Estoy en clase explicando Drácula, y les comento que en el fondo en la novela de Stoker subyace el temor patológico a lo extranjero, que Drácula llega a la capital del imperio a quitarles las casas, el dinero y las mujeres. Y apostillo, igual que ahora, que la gente acusa a los inmigrantes de quitarles el trabajo. Naturalmente, insisto, ninguno de vosotros querría ser albañil, o recogedor de fresa, que son los trabajos que ocupan los inmigrantes.
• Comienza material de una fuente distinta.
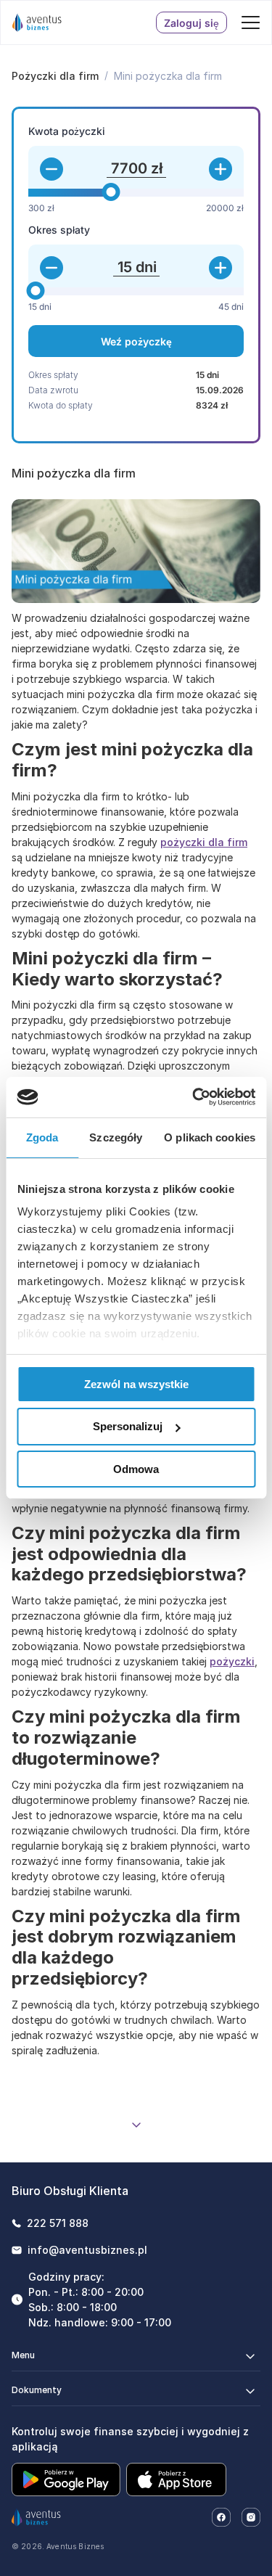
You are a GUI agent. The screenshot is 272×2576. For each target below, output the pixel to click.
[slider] (111, 192)
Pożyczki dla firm (55, 76)
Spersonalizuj (127, 1426)
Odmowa (136, 1469)
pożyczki (232, 1661)
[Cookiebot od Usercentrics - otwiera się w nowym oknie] (193, 1097)
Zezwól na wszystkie (136, 1383)
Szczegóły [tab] (115, 1137)
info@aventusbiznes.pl (87, 2250)
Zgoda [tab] (42, 1137)
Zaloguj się (191, 23)
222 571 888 (57, 2223)
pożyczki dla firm (203, 842)
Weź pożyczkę (136, 341)
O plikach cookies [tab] (209, 1137)
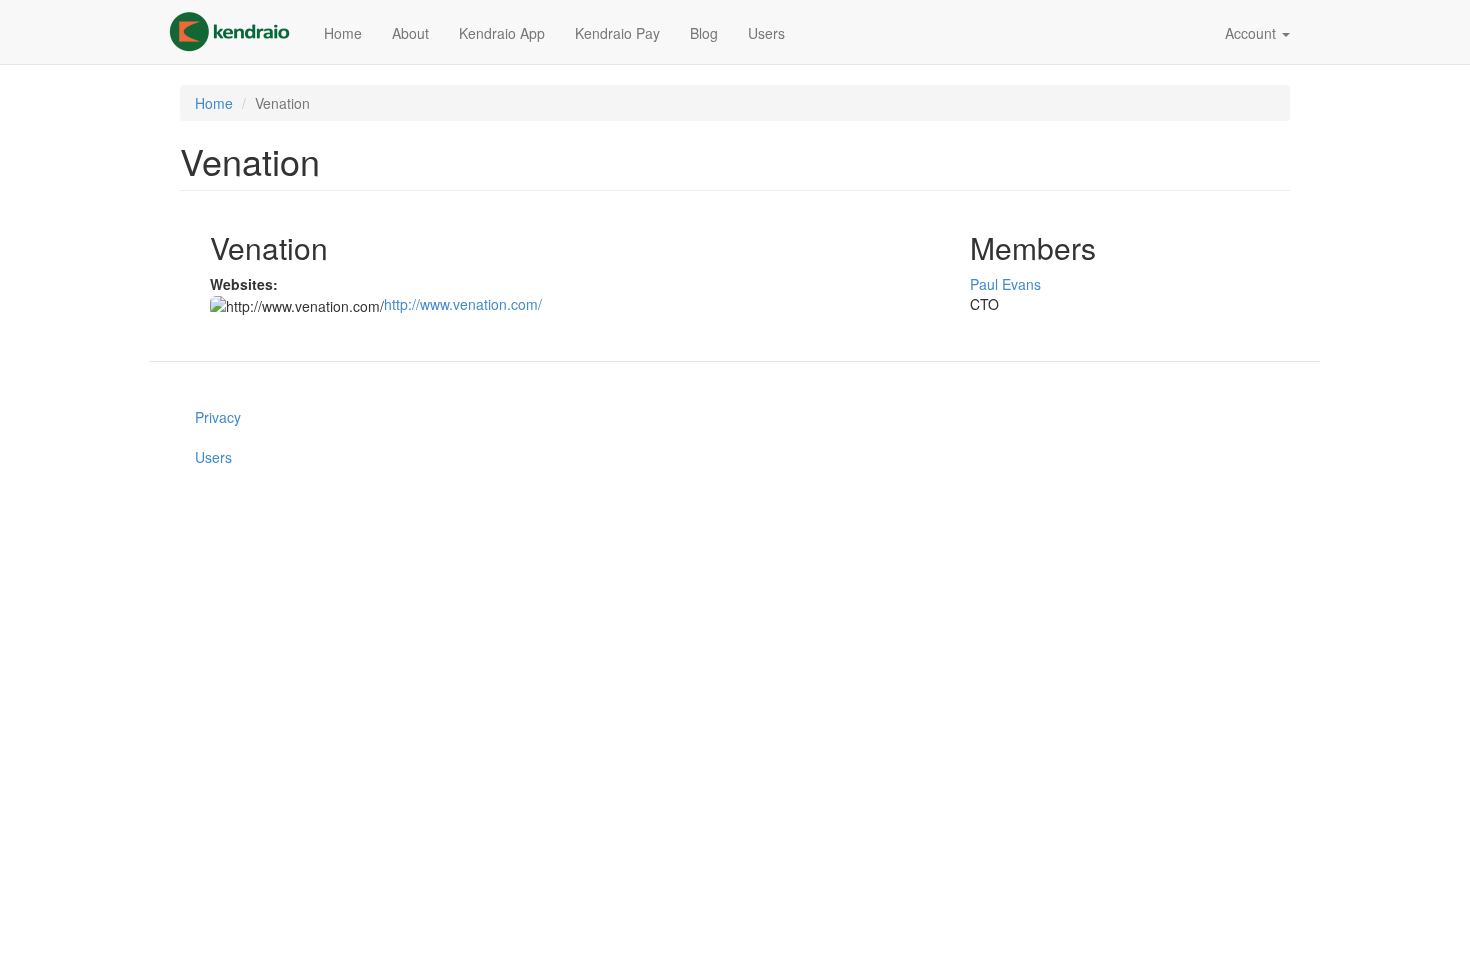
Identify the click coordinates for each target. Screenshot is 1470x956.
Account (1252, 33)
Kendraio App (502, 33)
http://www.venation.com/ (463, 304)
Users (766, 33)
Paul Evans (1005, 284)
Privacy (218, 417)
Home (343, 33)
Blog (704, 33)
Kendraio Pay (617, 33)
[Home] (237, 32)
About (410, 33)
No falta entonces quien acusa que no, que también quitan los inmigrantes trabajos de médicos y otras cosas mejor vistas. Aunque ya conozco a mi sector más reaccionario, me apena que con diecisiete años se vea la vida de esa forma.
Una hora después corrijo los exámenes de inglés de otro curso. La redacción (dos puntos), trata sobre la libertad que los padres dan a los chavales, que me cuenten qué los dejan y no los dejan hacer. En el forzoso lenguaje telegráfico que a veces usan cuando se expresan en un idioma que no es el propio, ese que exagera los errores pero también magnifica las verdades, convirtiendo a veces sus confesiones en radiografías de alto contraste donde se entiende todo, una chica inmigrante me escribe al respecto: "Mis padres me dan más o menos libertad dependiendo de la ciudad en la que estemos. Si la ciudad es peligrosa, me dan menos libertad, porque tienen miedo por mí".
No se puede decir más en tan pocas palabras. Cara y cruz del mismo momento.